Arini dan seluruh anggota tim jawab sambil teriak, “SERANG!! SERANG!! SERANG!!!”

Penonton tentu saja bergemuruh dengar pekik semangat timnas. Bersemangat penonton, mereka sadar akan dapat tontonan hebat malam ini.

Paulina lanjutkan di tengah kemeriahan yang sontak terjadi, “hitungan ketiga kita teriak, hobbah sesuai dengan pemberi ide brilian malam ini,” seru Paulina sambil lirik ke arah Arini. “1…2…..3”

Kompak sekali pemain timnas teriak, “HOBBAAAH!!!’

Pemain Korea saja kaget lihat kesiapan tempur yang dahsyat seperti ini. Agak keder juga mereka. Tapi bagi para penonton, keberanian timnas sangat dinanti-nantikan. Penonton memang tidak suka dengan hasil pertandingan lawan Jepang sebelumnya, ketika timnas tampil bertahan sekali seperti orang ketakutan. Kini lihat timnas maju dengan semangat berapi-api, terbakar semangat penonton. Riuh sekali mereka jadinya.

Wasit yang pimpin pertandingan segera panggil kedua kapten tim dan undi bola serta lapangan.

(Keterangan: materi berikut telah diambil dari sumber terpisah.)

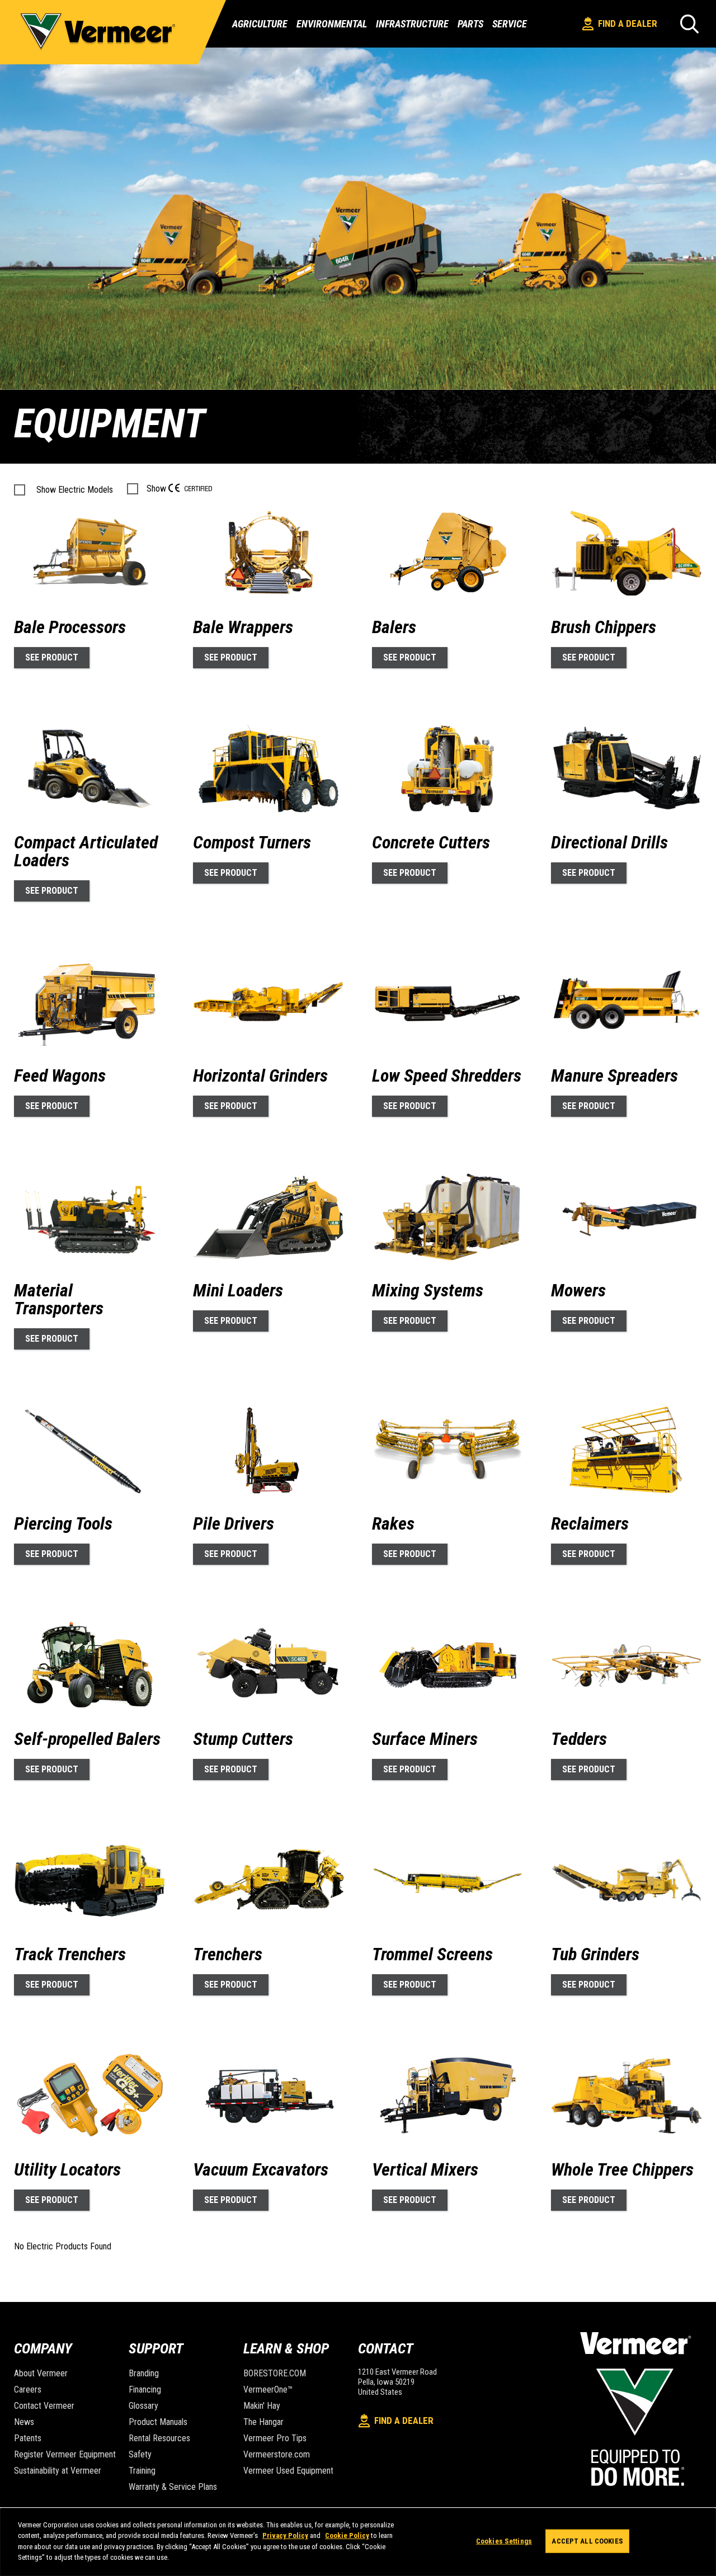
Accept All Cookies (587, 2541)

Hasilnya servis pertama di pegang tim Korea. Timnas terima bola. Setelah undian selesai timnas atur formasi. Arini, Paulina, dan Evy Sovia ada di depan. Jane Gunawan, Joan Paulini, dan Tjia Boet Nio ada di belakang. Tjia Boet Nio memang akan jadi server pertama kalau timnas dapat bola. Wasit tiup peluit panjang, tanda pertandingan mulai. Semangat timnas betul-betul tinggi.